They can carry 13,000 to 14,000 cargo containers, about 2 1/2 to 3 times as many as on vessels that could fit in the previous locks.
A look at the Panama Canal and its newly expanded locks, which were formally inaugurated on Sunday.
Opened on Aug. 15, 1914, the Panama Canal was constructed by the United States between 1904 and 1913 at a cost of $375 million, building on an earlier, French-led effort that fizzled. An estimated 20,000 workers died during French control of the project, many due to tropical diseases such as malaria, and 5,600 more perished during U.S. construction. The canal revolutionized global sea traffic by replacing long voyages around Cape Horn at the tip of South America.

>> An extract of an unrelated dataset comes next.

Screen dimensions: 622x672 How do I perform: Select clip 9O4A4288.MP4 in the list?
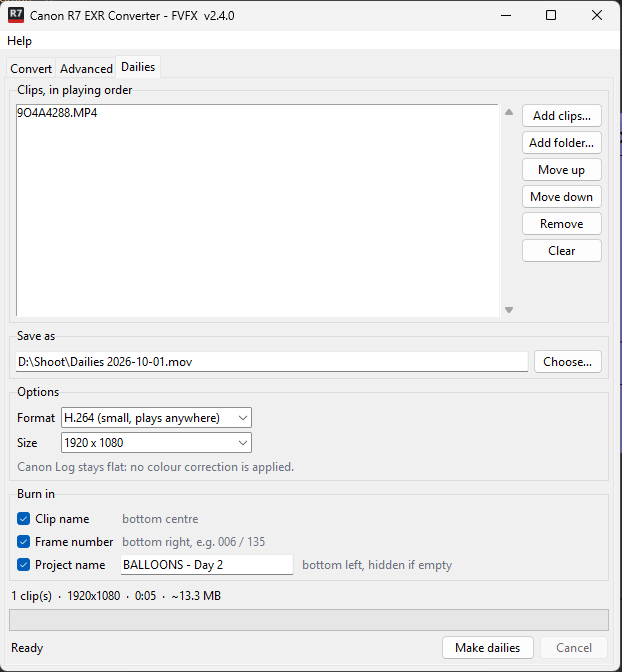pyautogui.click(x=57, y=113)
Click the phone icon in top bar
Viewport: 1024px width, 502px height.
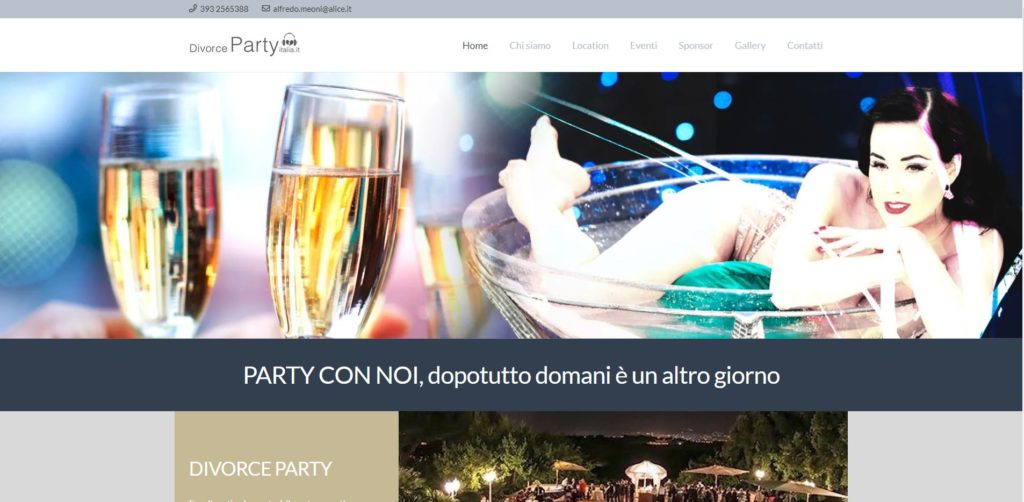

The canal was under U.S. control until a 1977 agreement between Presidents Jimmy Carter and Omar Torrijos paved the way for its transfer to Panama on Dec. 31, 1999. Canal authorities say it generated $10 billion in direct income for the Panamanian state through 2015. With related economic activity, the canal is responsible for about 40 percent of Panama’s GDP. On average, 35 to 40 ships transit the waterway each day, and the canal is estimated to handle 6 percent of world maritime commerce.
The new locks
The $5.25 billion project was initially scheduled for completion in October 2014, roughly coinciding with the canal’s 100th anniversary, but was delayed by slow approvals for concrete to use in the locks, labor strikes and leaks detected late last year. The expansion includes two new sets of lock complexes, one on the Pacific coast on the outskirts of Panama City and one on the northern coast at Colon.
The new ships
The new locks are 180 feet wide and 1,400 feet long, big enough to accommodate New Panamax-class vessels that are seen as the future of global shipping. Those ships can reach 1,200 feet long more than three football fields and are up to 160 feet wide. They can carry 13,000 to 14,000 cargo containers, about 2 1/2 to 3 times as many as on vessels that could fit in the previous locks. The International Monetary Fund estimates the canal expansion will reduce global maritime shipping costs by $8 billion a year.
The first ship
Originally called the Andronikos, the ship making the inaugural voyage through the new locks was renamed the COSCO Shipping Panama by its Chinese owner in honor of Panama and the ceremonial passage. It’s a Marshall Islands—flagged container vessel with a capacity of 9,472 shipping containers and is 158 feet wide and 984 feet long. It entered the Atlantic locks Sunday morning for an approximately eight-hour transit to the Pacific locks.